Allergy to kiwi fruit initially presented in the UK population in adults as a cross-reaction to latex or birch pollen.
After some 20 years in the UK diet, allergy started to present in early childhood, often on the first known exposure. The paediatric at-risk group is highly atopic and the symptoms of kiwi allergy can be severe. The differences between adults and children are thought to occur either because of the timing of exposure, or because they are reacting to different allergens.
Kiwi fruit has been a common component of the UK diet for only 20 years and therefore serves as a model for how allergy develops in a population when a new food is introduced.
This research will use a combination of questionnaires and biochemical techniques in order to assess the clinical symptoms associated with kiwi allergy. Two dimensional-polyacrylamide gel electrophoresis (2D-PAGE) will provide a more complete picture of the allergens present and proteins, separated by 2D-PAGE, will be analysed by peptide mass fingerprinting.
The questionnaire, based on previous designs used to characterise peanut allergy, will consist predominantly of closed questions. They will provide clinical information about the different ways the allergy presents in different groups of subjects, and will complement the laboratory studies which will explain these differences.

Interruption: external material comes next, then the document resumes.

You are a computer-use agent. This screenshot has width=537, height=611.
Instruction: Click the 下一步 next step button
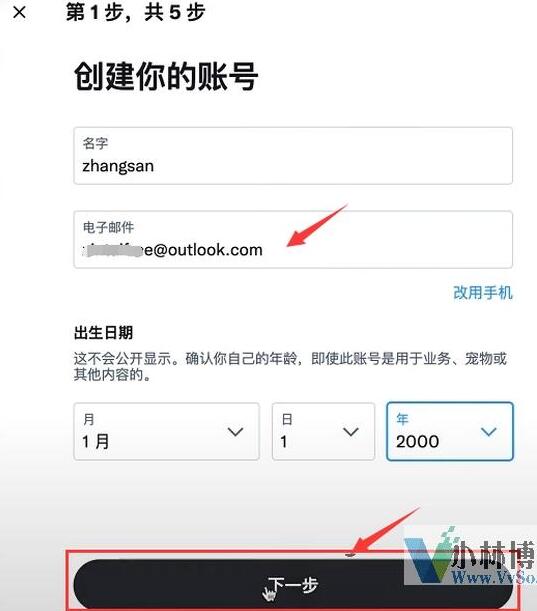293,585
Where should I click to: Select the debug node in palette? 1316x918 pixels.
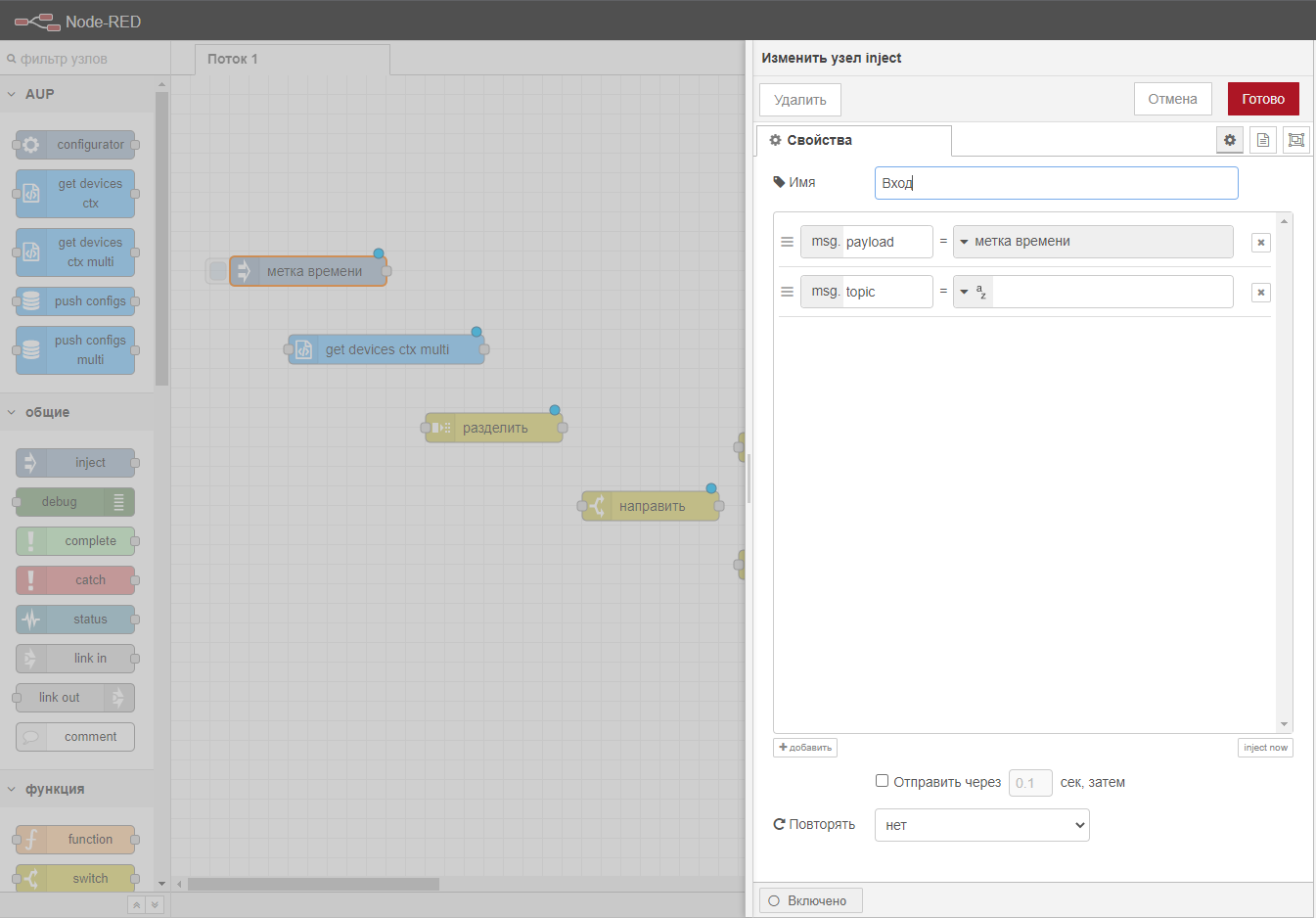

The results of this study confirmed that kiwi fruit should be considered a significant food allergen, capable of causing severe, life-threatening reactions. Young children and infants with kiwi fruit allergy usually reacted the first time that that they ate the fruit and reactions were often severe. Although some adults also have severe reactions, they were more likely to have milder symptoms. We demonstrated that the methods currently used to detect food allergy are not always accurate. Attempts were made to improve the accuracy of tests, but further work is required.